REQUIRED WORK: Copy each of the following rows word for word, without any changes.

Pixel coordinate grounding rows
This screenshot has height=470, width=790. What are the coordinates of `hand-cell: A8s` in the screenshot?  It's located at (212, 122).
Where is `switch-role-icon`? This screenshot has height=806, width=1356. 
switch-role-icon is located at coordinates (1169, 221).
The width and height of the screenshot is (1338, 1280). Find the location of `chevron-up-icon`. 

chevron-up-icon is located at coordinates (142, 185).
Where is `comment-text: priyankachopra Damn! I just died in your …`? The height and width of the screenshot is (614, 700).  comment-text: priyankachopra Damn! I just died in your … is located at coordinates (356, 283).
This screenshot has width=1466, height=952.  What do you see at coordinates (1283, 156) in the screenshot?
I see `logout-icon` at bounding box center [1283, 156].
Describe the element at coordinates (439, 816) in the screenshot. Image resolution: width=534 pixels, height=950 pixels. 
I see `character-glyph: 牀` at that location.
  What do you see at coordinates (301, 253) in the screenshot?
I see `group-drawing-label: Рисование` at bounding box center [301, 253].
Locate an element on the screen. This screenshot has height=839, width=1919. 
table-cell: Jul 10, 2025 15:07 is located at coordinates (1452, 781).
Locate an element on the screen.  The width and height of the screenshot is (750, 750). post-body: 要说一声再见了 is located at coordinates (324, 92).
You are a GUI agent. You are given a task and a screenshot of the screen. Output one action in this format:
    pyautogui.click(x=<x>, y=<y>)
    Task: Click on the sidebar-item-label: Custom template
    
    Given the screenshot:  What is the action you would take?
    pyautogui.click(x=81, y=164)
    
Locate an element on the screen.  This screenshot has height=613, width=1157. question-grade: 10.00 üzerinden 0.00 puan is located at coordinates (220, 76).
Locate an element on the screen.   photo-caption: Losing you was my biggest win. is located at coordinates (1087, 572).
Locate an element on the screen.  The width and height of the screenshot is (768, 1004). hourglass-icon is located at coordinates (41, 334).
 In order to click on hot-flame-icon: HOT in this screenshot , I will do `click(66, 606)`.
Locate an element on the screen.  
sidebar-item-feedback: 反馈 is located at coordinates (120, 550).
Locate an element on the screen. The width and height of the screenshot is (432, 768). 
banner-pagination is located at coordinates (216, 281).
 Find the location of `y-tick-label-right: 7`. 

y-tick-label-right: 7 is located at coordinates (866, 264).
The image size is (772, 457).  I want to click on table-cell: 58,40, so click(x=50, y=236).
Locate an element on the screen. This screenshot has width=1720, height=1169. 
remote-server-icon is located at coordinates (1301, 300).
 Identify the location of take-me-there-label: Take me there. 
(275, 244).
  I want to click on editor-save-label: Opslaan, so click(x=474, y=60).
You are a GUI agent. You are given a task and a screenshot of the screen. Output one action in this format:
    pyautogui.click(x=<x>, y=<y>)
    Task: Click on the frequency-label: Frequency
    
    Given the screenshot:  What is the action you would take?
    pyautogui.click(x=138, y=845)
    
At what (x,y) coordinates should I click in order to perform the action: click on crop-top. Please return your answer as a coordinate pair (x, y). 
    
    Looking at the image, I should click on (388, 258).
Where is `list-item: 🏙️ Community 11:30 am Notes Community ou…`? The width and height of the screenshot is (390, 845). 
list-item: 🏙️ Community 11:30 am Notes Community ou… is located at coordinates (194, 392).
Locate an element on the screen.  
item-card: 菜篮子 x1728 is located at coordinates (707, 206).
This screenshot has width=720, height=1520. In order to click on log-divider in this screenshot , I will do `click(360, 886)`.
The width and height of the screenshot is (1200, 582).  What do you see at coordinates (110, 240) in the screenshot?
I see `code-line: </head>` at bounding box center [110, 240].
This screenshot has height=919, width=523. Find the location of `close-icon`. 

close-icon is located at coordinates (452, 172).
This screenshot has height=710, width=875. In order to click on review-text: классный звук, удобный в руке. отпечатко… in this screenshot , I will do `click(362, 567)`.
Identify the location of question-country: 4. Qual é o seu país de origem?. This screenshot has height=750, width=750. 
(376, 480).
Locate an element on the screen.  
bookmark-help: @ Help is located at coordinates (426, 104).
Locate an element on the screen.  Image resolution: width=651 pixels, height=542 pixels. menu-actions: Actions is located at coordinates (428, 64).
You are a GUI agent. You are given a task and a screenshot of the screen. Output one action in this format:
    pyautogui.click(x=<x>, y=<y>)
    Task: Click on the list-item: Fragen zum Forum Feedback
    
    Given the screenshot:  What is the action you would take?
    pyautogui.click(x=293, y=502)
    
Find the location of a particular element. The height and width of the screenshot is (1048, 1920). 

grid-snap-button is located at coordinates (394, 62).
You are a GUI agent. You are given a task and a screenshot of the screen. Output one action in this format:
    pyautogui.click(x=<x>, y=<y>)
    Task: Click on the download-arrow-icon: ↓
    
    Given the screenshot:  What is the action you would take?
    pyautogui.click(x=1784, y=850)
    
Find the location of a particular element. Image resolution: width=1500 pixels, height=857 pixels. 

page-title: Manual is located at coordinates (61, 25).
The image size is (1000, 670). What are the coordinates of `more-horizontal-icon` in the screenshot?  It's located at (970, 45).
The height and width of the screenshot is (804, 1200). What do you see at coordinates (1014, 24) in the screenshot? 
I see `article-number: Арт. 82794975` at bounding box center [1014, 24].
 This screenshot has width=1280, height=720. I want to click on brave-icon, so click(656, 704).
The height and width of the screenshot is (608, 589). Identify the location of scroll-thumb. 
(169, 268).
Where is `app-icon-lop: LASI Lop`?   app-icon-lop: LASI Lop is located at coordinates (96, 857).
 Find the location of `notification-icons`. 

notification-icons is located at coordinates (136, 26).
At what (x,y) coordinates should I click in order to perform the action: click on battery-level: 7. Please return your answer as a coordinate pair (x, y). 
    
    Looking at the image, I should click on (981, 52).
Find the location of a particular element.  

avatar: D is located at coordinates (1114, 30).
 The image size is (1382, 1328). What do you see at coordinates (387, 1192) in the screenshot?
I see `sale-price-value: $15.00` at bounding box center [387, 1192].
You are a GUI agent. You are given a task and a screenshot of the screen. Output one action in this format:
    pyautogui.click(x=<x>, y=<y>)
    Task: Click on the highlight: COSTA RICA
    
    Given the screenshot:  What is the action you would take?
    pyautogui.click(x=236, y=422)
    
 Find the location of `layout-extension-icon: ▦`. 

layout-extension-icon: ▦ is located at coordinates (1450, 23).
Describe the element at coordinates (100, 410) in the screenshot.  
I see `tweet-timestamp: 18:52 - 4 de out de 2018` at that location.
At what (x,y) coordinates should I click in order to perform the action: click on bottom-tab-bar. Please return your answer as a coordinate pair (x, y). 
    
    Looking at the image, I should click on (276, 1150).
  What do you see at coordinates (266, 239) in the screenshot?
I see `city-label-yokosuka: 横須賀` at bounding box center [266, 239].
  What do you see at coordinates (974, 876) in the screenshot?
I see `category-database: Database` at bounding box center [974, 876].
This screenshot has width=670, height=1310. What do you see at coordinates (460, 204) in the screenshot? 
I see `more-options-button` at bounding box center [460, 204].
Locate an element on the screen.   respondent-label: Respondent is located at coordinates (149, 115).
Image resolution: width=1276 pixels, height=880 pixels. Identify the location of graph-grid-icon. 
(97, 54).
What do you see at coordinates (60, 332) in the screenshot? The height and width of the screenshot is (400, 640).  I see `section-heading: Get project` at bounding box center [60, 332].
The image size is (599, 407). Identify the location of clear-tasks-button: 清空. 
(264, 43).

EXERCISE OUTPUT:
This screenshot has height=470, width=790. What are the coordinates of `hand-cell: A8s` in the screenshot?  It's located at (212, 122).
Where is `switch-role-icon`? This screenshot has height=806, width=1356. 
switch-role-icon is located at coordinates (1169, 221).
The width and height of the screenshot is (1338, 1280). Find the location of `chevron-up-icon`. 

chevron-up-icon is located at coordinates (142, 185).
Where is `comment-text: priyankachopra Damn! I just died in your …`? The height and width of the screenshot is (614, 700).  comment-text: priyankachopra Damn! I just died in your … is located at coordinates (356, 283).
This screenshot has width=1466, height=952.  What do you see at coordinates (1283, 156) in the screenshot?
I see `logout-icon` at bounding box center [1283, 156].
Describe the element at coordinates (439, 816) in the screenshot. Image resolution: width=534 pixels, height=950 pixels. 
I see `character-glyph: 牀` at that location.
  What do you see at coordinates (301, 253) in the screenshot?
I see `group-drawing-label: Рисование` at bounding box center [301, 253].
Locate an element on the screen. This screenshot has height=839, width=1919. 
table-cell: Jul 10, 2025 15:07 is located at coordinates (1452, 781).
Locate an element on the screen.  The width and height of the screenshot is (750, 750). post-body: 要说一声再见了 is located at coordinates (324, 92).
You are a GUI agent. You are given a task and a screenshot of the screen. Output one action in this format:
    pyautogui.click(x=<x>, y=<y>)
    Task: Click on the sidebar-item-label: Custom template
    
    Given the screenshot:  What is the action you would take?
    pyautogui.click(x=81, y=164)
    
Locate an element on the screen.  This screenshot has height=613, width=1157. question-grade: 10.00 üzerinden 0.00 puan is located at coordinates (220, 76).
Locate an element on the screen.   photo-caption: Losing you was my biggest win. is located at coordinates (1087, 572).
Locate an element on the screen.  The width and height of the screenshot is (768, 1004). hourglass-icon is located at coordinates (41, 334).
 In order to click on hot-flame-icon: HOT in this screenshot , I will do `click(66, 606)`.
Locate an element on the screen.  
sidebar-item-feedback: 反馈 is located at coordinates (120, 550).
Locate an element on the screen. The width and height of the screenshot is (432, 768). 
banner-pagination is located at coordinates (216, 281).
 Find the location of `y-tick-label-right: 7`. 

y-tick-label-right: 7 is located at coordinates (866, 264).
The image size is (772, 457).  I want to click on table-cell: 58,40, so click(x=50, y=236).
Locate an element on the screen. This screenshot has width=1720, height=1169. 
remote-server-icon is located at coordinates (1301, 300).
 Identify the location of take-me-there-label: Take me there. 
(275, 244).
  I want to click on editor-save-label: Opslaan, so click(x=474, y=60).
You are a GUI agent. You are given a task and a screenshot of the screen. Output one action in this format:
    pyautogui.click(x=<x>, y=<y>)
    Task: Click on the frequency-label: Frequency
    
    Given the screenshot:  What is the action you would take?
    pyautogui.click(x=138, y=845)
    
At what (x,y) coordinates should I click in order to perform the action: click on crop-top. Please return your answer as a coordinate pair (x, y). 
    
    Looking at the image, I should click on (388, 258).
Where is `list-item: 🏙️ Community 11:30 am Notes Community ou…`? The width and height of the screenshot is (390, 845). 
list-item: 🏙️ Community 11:30 am Notes Community ou… is located at coordinates (194, 392).
Locate an element on the screen.  
item-card: 菜篮子 x1728 is located at coordinates (707, 206).
This screenshot has width=720, height=1520. In order to click on log-divider in this screenshot , I will do `click(360, 886)`.
The width and height of the screenshot is (1200, 582).  What do you see at coordinates (110, 240) in the screenshot?
I see `code-line: </head>` at bounding box center [110, 240].
This screenshot has height=919, width=523. Find the location of `close-icon`. 

close-icon is located at coordinates (452, 172).
This screenshot has height=710, width=875. In order to click on review-text: классный звук, удобный в руке. отпечатко… in this screenshot , I will do `click(362, 567)`.
Identify the location of question-country: 4. Qual é o seu país de origem?. This screenshot has height=750, width=750. 
(376, 480).
Locate an element on the screen.  
bookmark-help: @ Help is located at coordinates (426, 104).
Locate an element on the screen.  Image resolution: width=651 pixels, height=542 pixels. menu-actions: Actions is located at coordinates (428, 64).
You are a GUI agent. You are given a task and a screenshot of the screen. Output one action in this format:
    pyautogui.click(x=<x>, y=<y>)
    Task: Click on the list-item: Fragen zum Forum Feedback
    
    Given the screenshot:  What is the action you would take?
    pyautogui.click(x=293, y=502)
    
Find the location of a particular element. The height and width of the screenshot is (1048, 1920). 

grid-snap-button is located at coordinates (394, 62).
You are a GUI agent. You are given a task and a screenshot of the screen. Output one action in this format:
    pyautogui.click(x=<x>, y=<y>)
    Task: Click on the download-arrow-icon: ↓
    
    Given the screenshot:  What is the action you would take?
    pyautogui.click(x=1784, y=850)
    
Find the location of a particular element. Image resolution: width=1500 pixels, height=857 pixels. 

page-title: Manual is located at coordinates (61, 25).
The image size is (1000, 670). What are the coordinates of `more-horizontal-icon` in the screenshot?  It's located at (970, 45).
The height and width of the screenshot is (804, 1200). What do you see at coordinates (1014, 24) in the screenshot? 
I see `article-number: Арт. 82794975` at bounding box center [1014, 24].
 This screenshot has width=1280, height=720. I want to click on brave-icon, so click(656, 704).
The height and width of the screenshot is (608, 589). Identify the location of scroll-thumb. 
(169, 268).
Where is `app-icon-lop: LASI Lop`?   app-icon-lop: LASI Lop is located at coordinates (96, 857).
 Find the location of `notification-icons`. 

notification-icons is located at coordinates (136, 26).
At what (x,y) coordinates should I click in order to perform the action: click on battery-level: 7. Please return your answer as a coordinate pair (x, y). 
    
    Looking at the image, I should click on (981, 52).
Find the location of a particular element.  

avatar: D is located at coordinates (1114, 30).
 The image size is (1382, 1328). What do you see at coordinates (387, 1192) in the screenshot?
I see `sale-price-value: $15.00` at bounding box center [387, 1192].
You are a GUI agent. You are given a task and a screenshot of the screen. Output one action in this format:
    pyautogui.click(x=<x>, y=<y>)
    Task: Click on the highlight: COSTA RICA
    
    Given the screenshot:  What is the action you would take?
    pyautogui.click(x=236, y=422)
    
 Find the location of `layout-extension-icon: ▦`. 

layout-extension-icon: ▦ is located at coordinates (1450, 23).
Describe the element at coordinates (100, 410) in the screenshot.  
I see `tweet-timestamp: 18:52 - 4 de out de 2018` at that location.
At what (x,y) coordinates should I click in order to perform the action: click on bottom-tab-bar. Please return your answer as a coordinate pair (x, y). 
    
    Looking at the image, I should click on (276, 1150).
  What do you see at coordinates (266, 239) in the screenshot?
I see `city-label-yokosuka: 横須賀` at bounding box center [266, 239].
  What do you see at coordinates (974, 876) in the screenshot?
I see `category-database: Database` at bounding box center [974, 876].
This screenshot has width=670, height=1310. What do you see at coordinates (460, 204) in the screenshot? 
I see `more-options-button` at bounding box center [460, 204].
Locate an element on the screen.   respondent-label: Respondent is located at coordinates (149, 115).
Image resolution: width=1276 pixels, height=880 pixels. Identify the location of graph-grid-icon. 
(97, 54).
What do you see at coordinates (60, 332) in the screenshot? The height and width of the screenshot is (400, 640).  I see `section-heading: Get project` at bounding box center [60, 332].
The image size is (599, 407). Identify the location of clear-tasks-button: 清空. 
(264, 43).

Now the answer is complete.